Noisy PSU fan

You said you installed the APU fan according to the official guide. That means it is an intake fan, right? I am really curious what impact it has on the PSU and internal case temperatures when you turn the APU fan around and make it an exhaust fan. APU temperatures will rise to some extend but what’s the impact on the PSU? If you blow out the hot air from the heat sink, instead of distributing it in the case, that should keep the case inside a lot cooler and as a consequence also help the PSU, at the expense of a hotter running APU. But this could be a tradeoff that is still worth it.

Have a look here: Framework Desktop review: Mini PC wrapped in a mini-ITX body - NotebookCheck.net Reviews

They initially mounted the fan in “suck” direction.

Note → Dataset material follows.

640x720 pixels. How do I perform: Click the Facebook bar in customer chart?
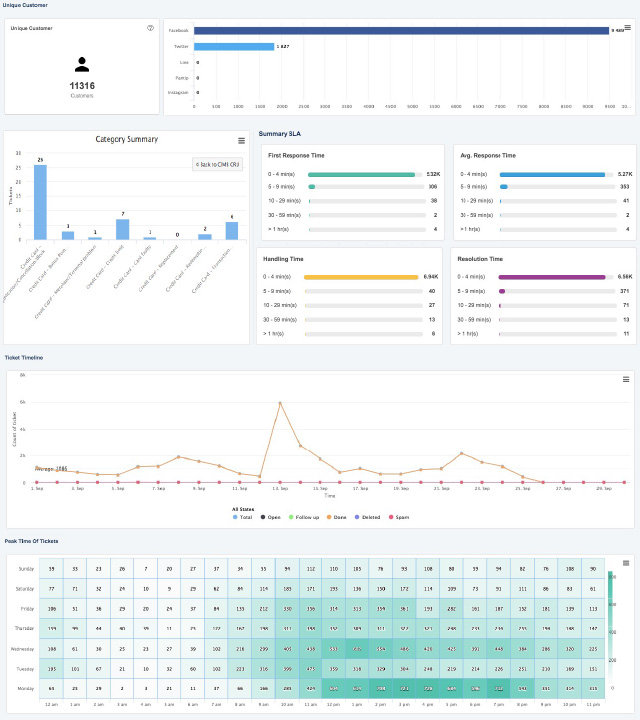tap(402, 31)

IIRC they wanted to do an update with the position corrected.

Edit:

(September 18, 2025 update: CPU fan results in both orientations will be added soon!)

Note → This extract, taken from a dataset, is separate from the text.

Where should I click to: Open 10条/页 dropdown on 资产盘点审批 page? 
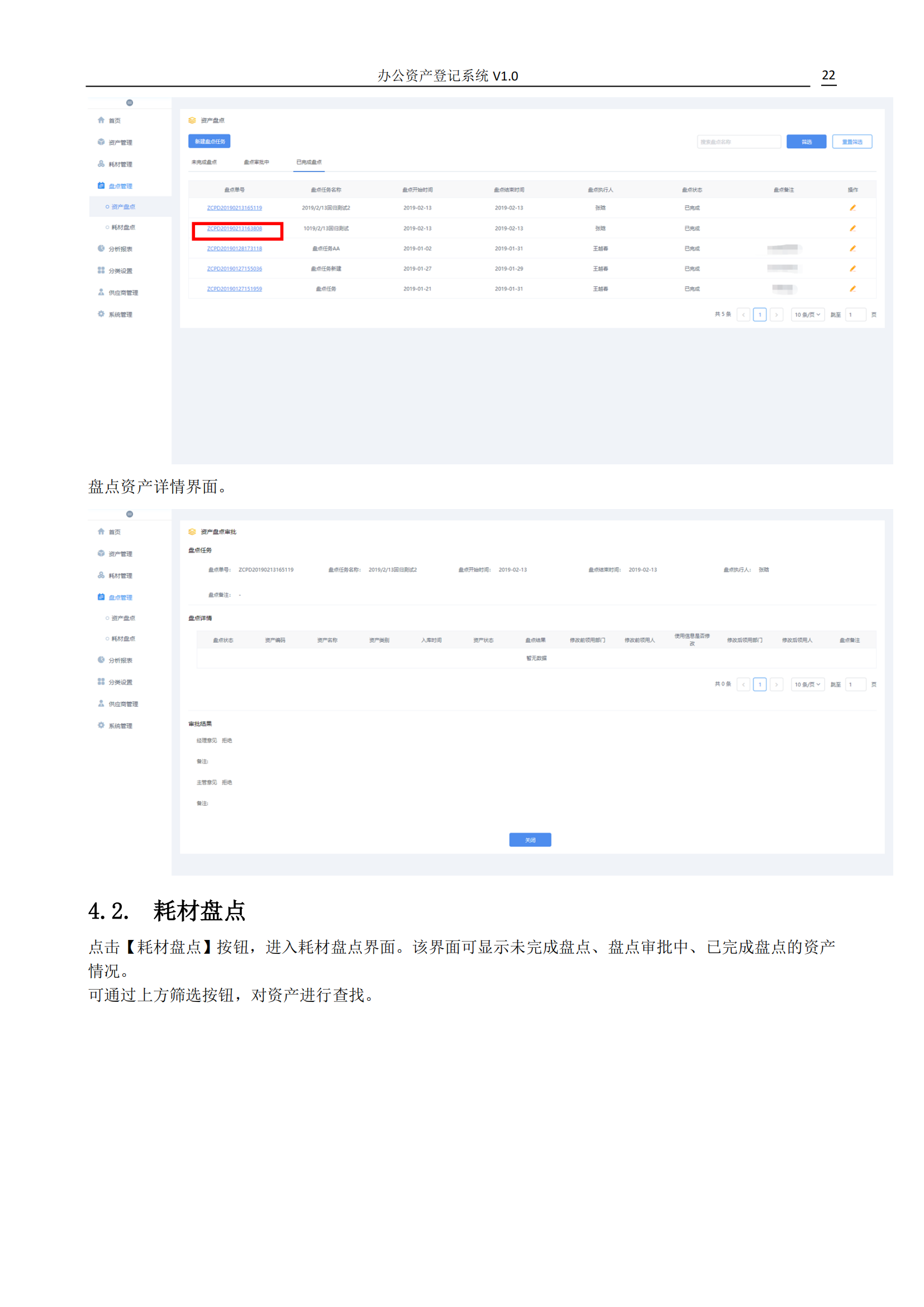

Looks like they never did the update, so they prob. did the whole review in that configuration.

Right now I’m running the APU fan at 30% and the 80mm at 25%. Both as intakes - like in the guides (labels facing inward).

With that config the PSU fan has not turned on yet after running a few hours.

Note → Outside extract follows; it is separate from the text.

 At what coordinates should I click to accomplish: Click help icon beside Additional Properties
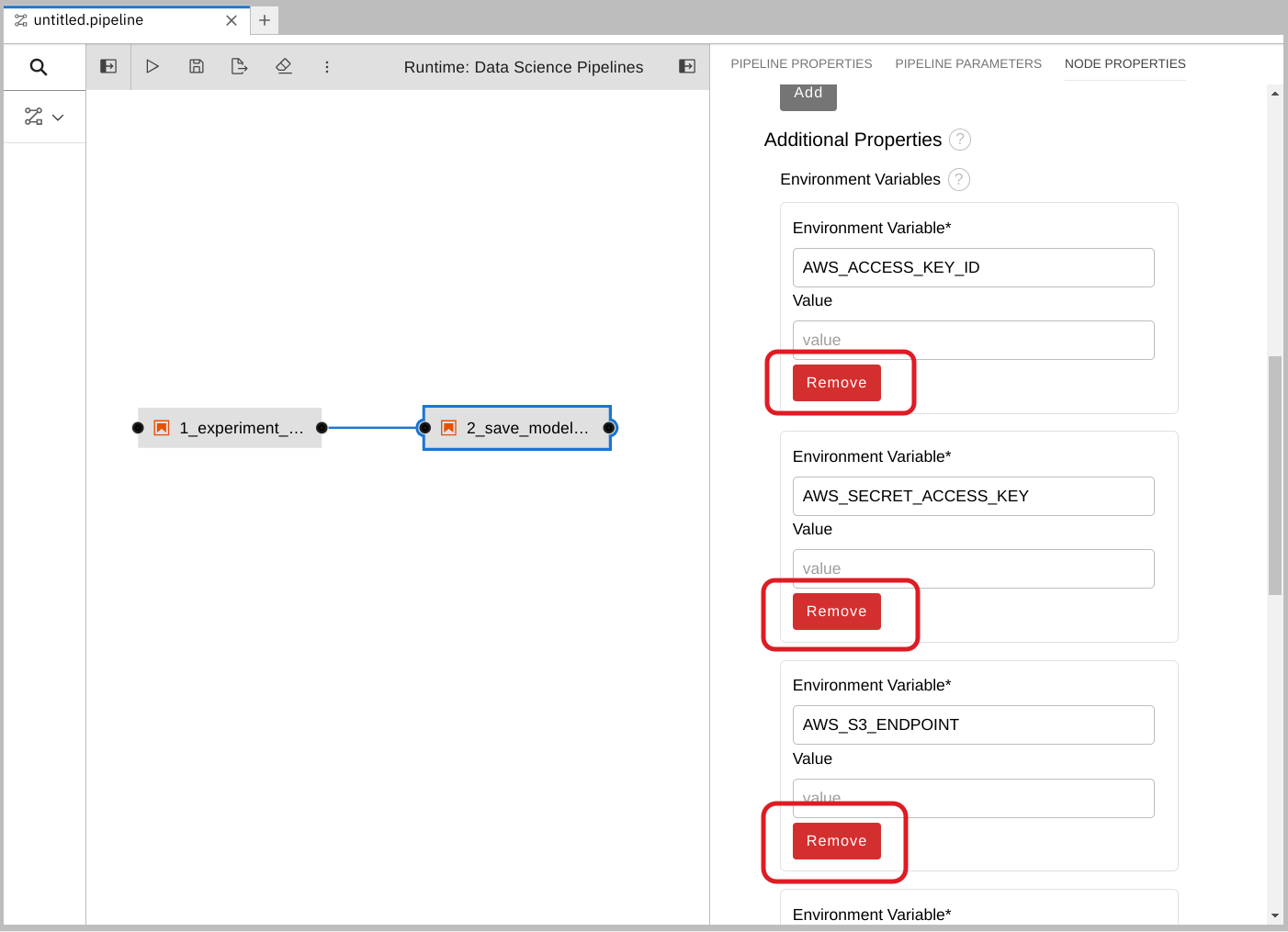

With APU 25% the PSU still turned on maybe once or twice per hour.

As it’s pretty solid with 30% I think I will not turn it around to make it an exhaust. My main goal is to have a nearly silent machine. Turned around I assume I would also have it run at some minimum speed and would end up with the same result but with extra steps. At 30% I can faintly hear it if I really pay attention to it, but in general it’s barely noticeable. Much much better than the PSU fan anyway.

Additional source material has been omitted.